P.S. I think creating a project simply called test is not a good practice because with Django unit tests at app level unit tests will go into a file called tests.py or within a folder called tests.
UPDATE for Django 1.4
As #zeantsoi has commented below, my answer:
applies to Django 1.3 and prior. Per the docs, beginning in 1.4, base
configuration files (including settings.py, urls.py, and wsgi.py) are
abstracted into a subdirectory titled the same name as the project.
"test" is the top level of your project. I've never used symphony 2 so I can't comment on that, but it seems like you have a grasp on it. The files that live in there are basically all global config files. Inside your "test" folder you should also have one or more app folders. Inside these app folders live the apps specific models, views, urls, etc.

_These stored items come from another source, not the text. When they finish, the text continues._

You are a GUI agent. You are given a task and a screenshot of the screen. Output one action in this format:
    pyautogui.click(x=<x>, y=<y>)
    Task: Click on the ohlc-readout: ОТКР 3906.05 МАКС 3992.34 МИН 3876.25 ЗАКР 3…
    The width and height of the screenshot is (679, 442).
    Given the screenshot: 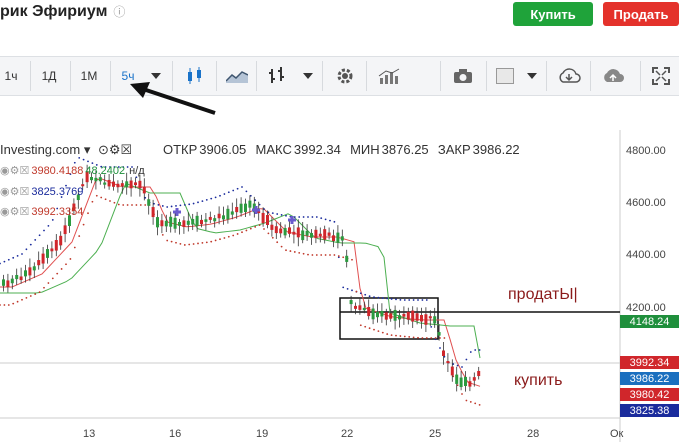 What is the action you would take?
    pyautogui.click(x=342, y=150)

It seems you've got something a little wrong your foo app should live in root/test/foo not root/foo.
Now in my projects I tend to have things like a virtualenv folder live in the root dir, but you definitively shouldn't have apps at that level (it just won't work)
manage.py doesn't provide a startproject command - that's usually a django-admin command. I'd check which manage.py you're executing, and ideally, use the manage.py from the project directory you've created.